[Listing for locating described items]
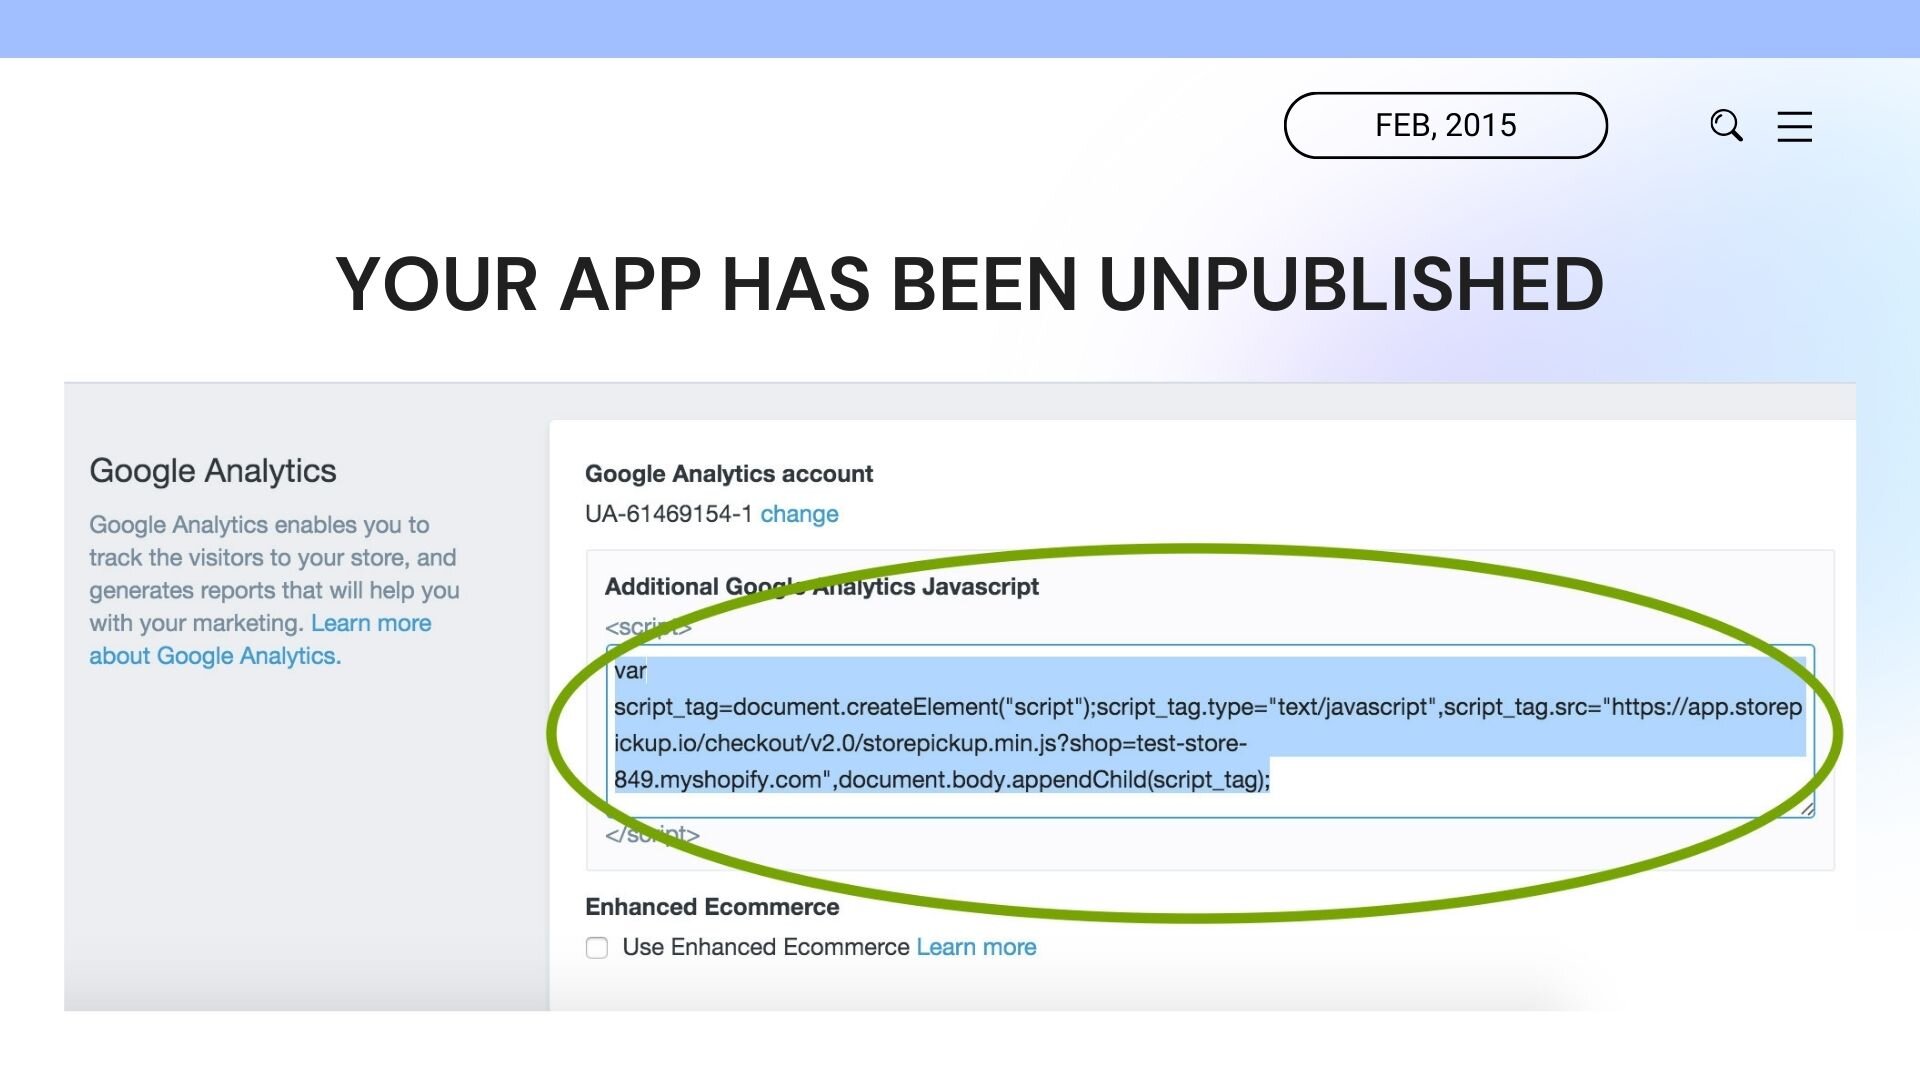1920x1080 pixels.
Task: Click the 'Use Enhanced Ecommerce' label text
Action: pos(765,947)
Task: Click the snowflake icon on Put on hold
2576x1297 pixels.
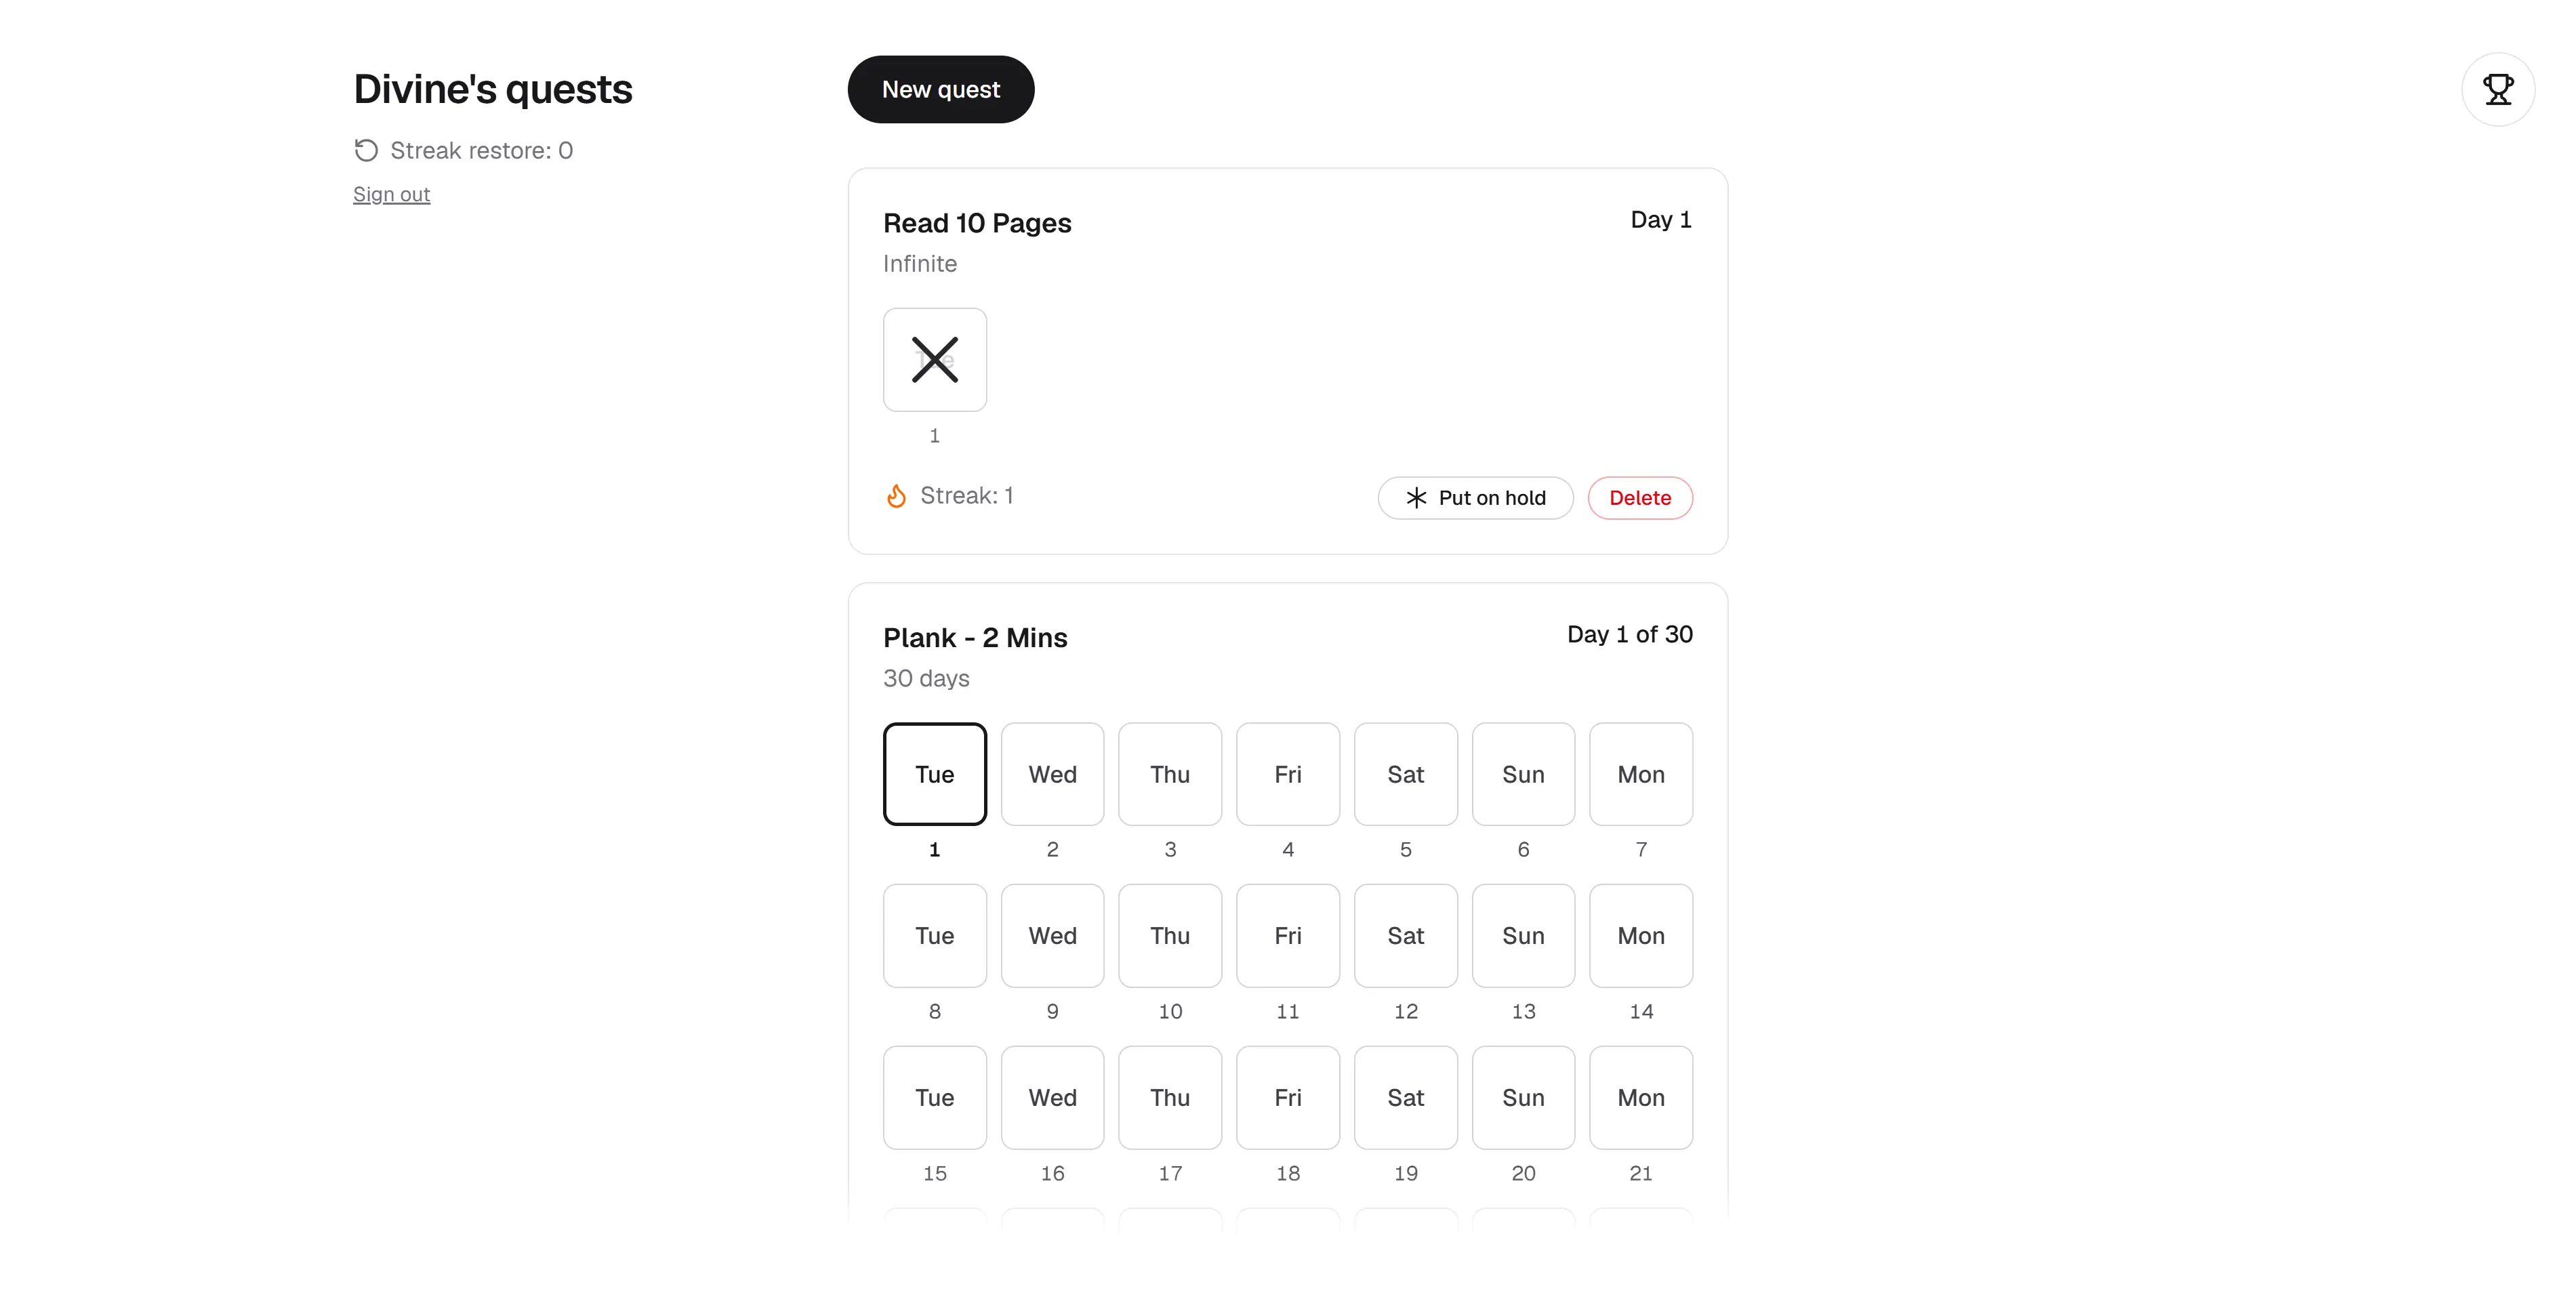Action: click(x=1416, y=498)
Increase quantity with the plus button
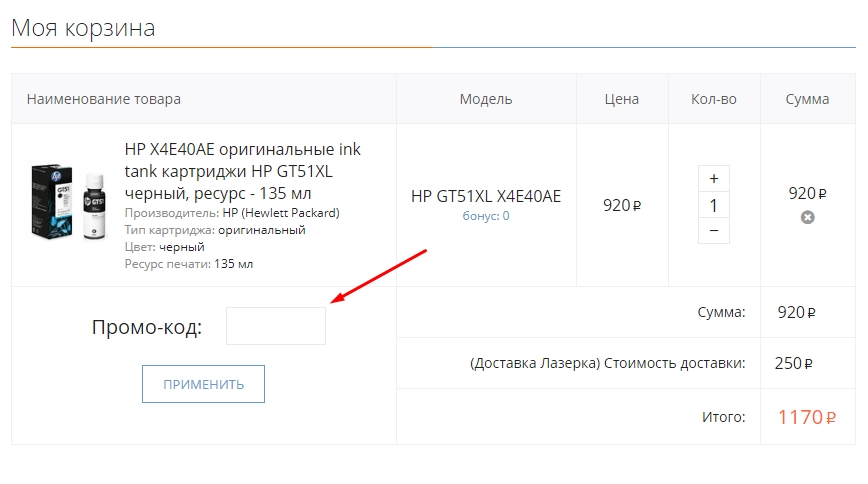Screen dimensions: 868x484 click(x=713, y=178)
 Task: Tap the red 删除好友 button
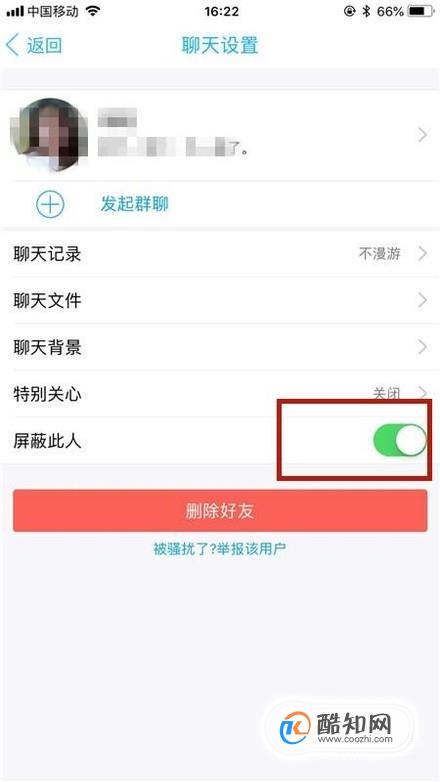coord(220,511)
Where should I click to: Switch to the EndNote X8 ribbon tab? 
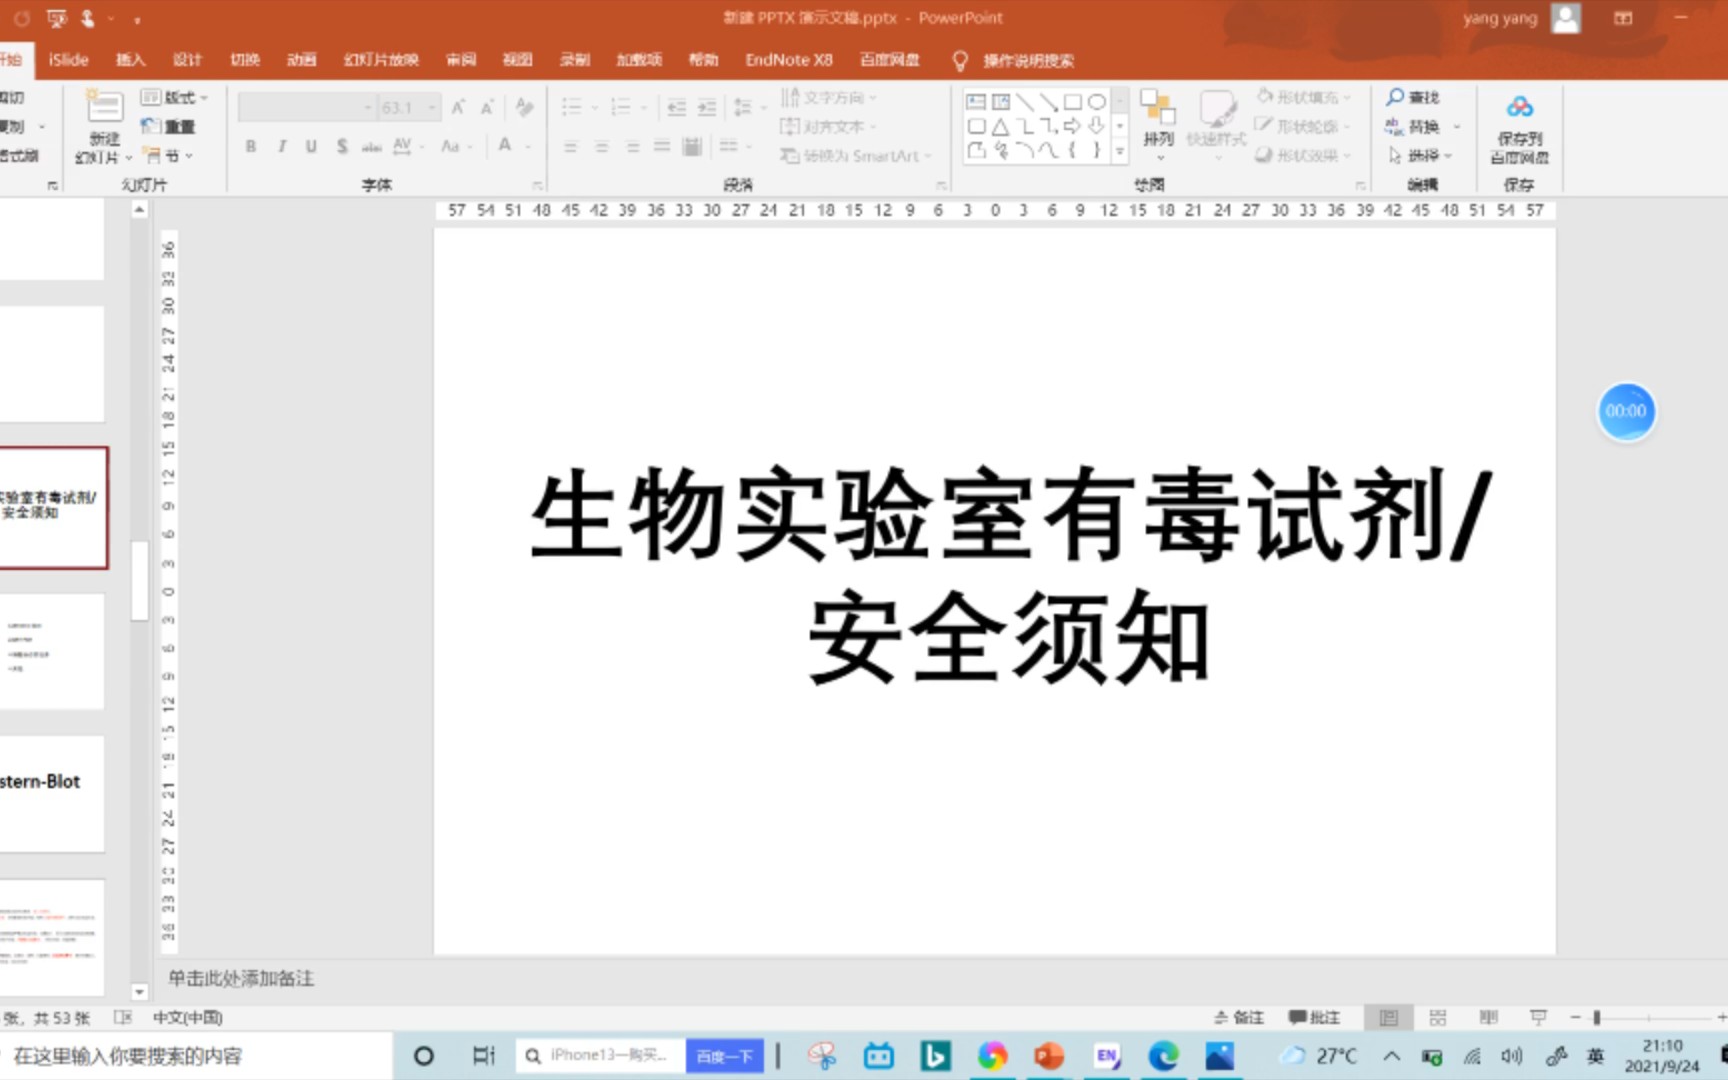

## Exercise
Pick out every line of the listing above that contains the string "Task", treating uppercase and lowercase letters as distinct.

## Solution to the problem
Task: Click the 'Use Enhanced Ecommerce' label text
Task: Click the snowflake icon on Put on hold
 Task: Tap the red 删除好友 button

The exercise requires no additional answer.